If price points were at all a factor for BCBG, Basu says it wasn’t because they were too high, but because they were too steeply slashed.

“Heavy discounting impacted profit margins,” she said. “We are seeing more and more retail businesses turn to a wholesale model. For instance, Wolverine Worldwide is closing many of its brick-and-mortar locations as it turns towards a wholesale model. J.Crew’s fashion assortments can be found on Nordstrom.com.”

Basu also says that the fast fashion retail model has impacted companies like BCBG. There was oversaturation as well, with BCBG apparel turning up at department stores including Saks Fifth Avenue, Neiman Marcus, Bergdorf Goodman, Bloomingdale’s, Macy’s, Lord & Taylor and Dillard’s.

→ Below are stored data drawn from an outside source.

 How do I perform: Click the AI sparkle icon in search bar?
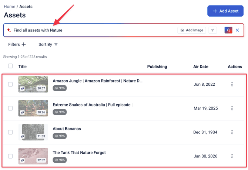pos(9,30)
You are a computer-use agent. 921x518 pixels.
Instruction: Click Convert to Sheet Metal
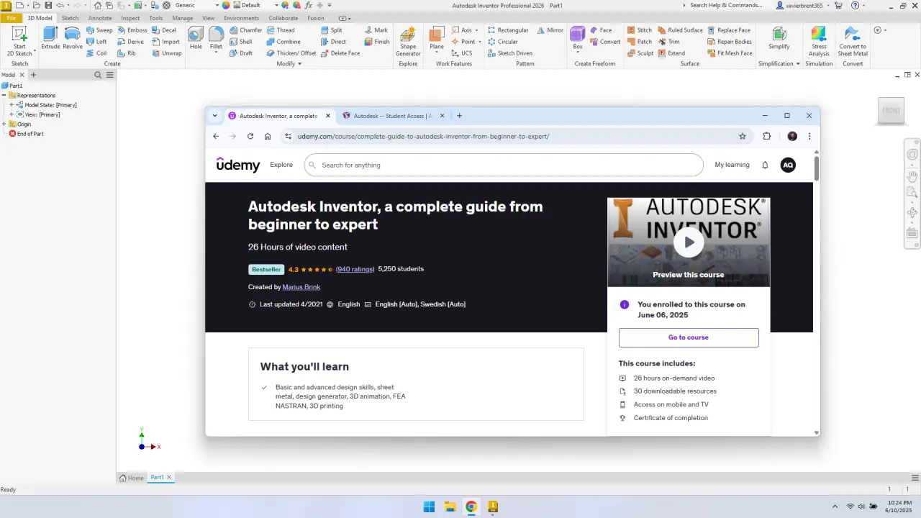tap(853, 42)
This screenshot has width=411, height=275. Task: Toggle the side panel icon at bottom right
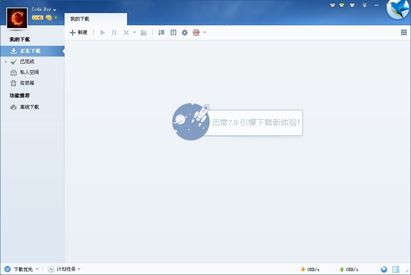point(396,269)
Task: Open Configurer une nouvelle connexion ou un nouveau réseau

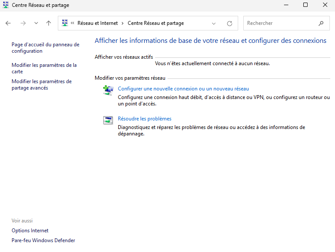Action: tap(183, 89)
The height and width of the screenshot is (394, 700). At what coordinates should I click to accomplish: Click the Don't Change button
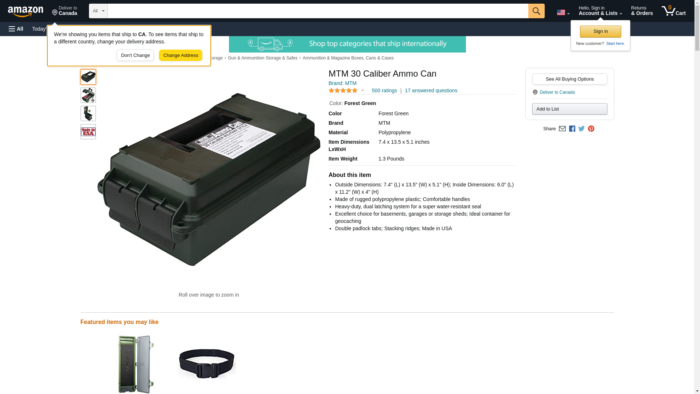click(x=135, y=55)
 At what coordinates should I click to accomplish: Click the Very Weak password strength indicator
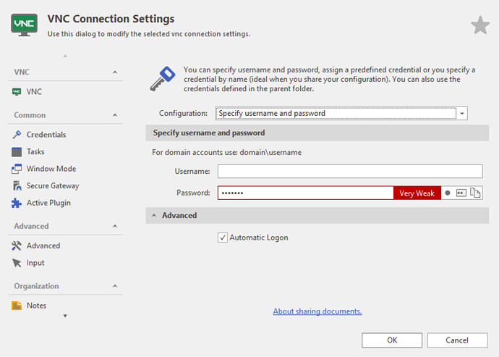pyautogui.click(x=417, y=193)
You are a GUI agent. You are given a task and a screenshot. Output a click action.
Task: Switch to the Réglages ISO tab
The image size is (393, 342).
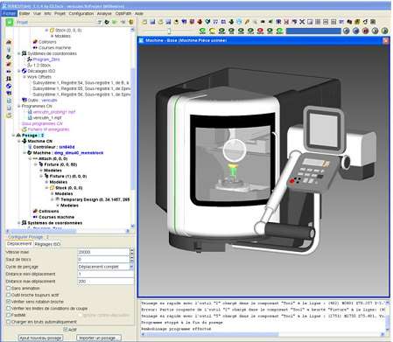point(47,244)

The fashion house somewhat cannibalized itself by serving as both a retailer and wholesale distributor,” said Basu. “And given the declines in mall traffic and the bruising environment for department store chains, BCBG struggled to become profitable.

What's next?

Peterson calls the current environment "a perfect storm for all retailers,” adding “The real measurement is footfalls. The thing that’s killing traffic is that people are not going to stores as much, because they can get anything they want anytime they want it online. And it’s most significant during the most significant time of year, which is holiday. So to have that huge factor at the most important time of the year also kills them.”

It’s only going to get worse, Peterson warns. “2017 is going to see declines of more than 20%, and 2018 is the harmonic convergence of lease debt expiration, according to Moody’s Investors Service. The Gap alone may have 400 leases that expire in 2018. And if they can get out of those leases, they’ll get out.”

Peterson believes that the industry will see a culling not just of locations over the next few years, but of brands, too. “I think there’s going to be more of a whittling down and a dying this year and next year,” he said. “Some of them are at the end of their ropes. Once you go to white knight funding and venture and bean counting, you lose the brand and the fashion. There are some big players that will go out, like Sears and Kmart. And there are a lot of players who will hurt for at least a couple of years before they go out.”

Basu agrees. “Who isn’t failing?” she asked. “We have J.Crew, Gymboree, rue21, and Neiman Marcus. The list goes on and on. Gymboree will have to strike some type of deal with its lenders, given near-term maturities and high leverage.”

As the trends that took down BCBG affect the retail apparel industry as a whole, brands that want to stay afloat need to find a customer base and a retail space that will sustain them. “Perhaps the biggest missed opportunity, and hopefully an opportunity going forward for BCBG, is to create a distinct brand ethos and cultivate a sense of community around the brand,” said Bahulkar. “Brands that have a distinct identity and can build a strong, even if small, sense of community and following, and are going to be much better positioned to face the continued turmoil in the industry.”

However, Bahulkar says that common challenges will likely continue to affect brands across the sector. “BCBG is not the first,” he said. “And believe me, it is by no means the last to be severely challenged in surviving and thriving as a brand.”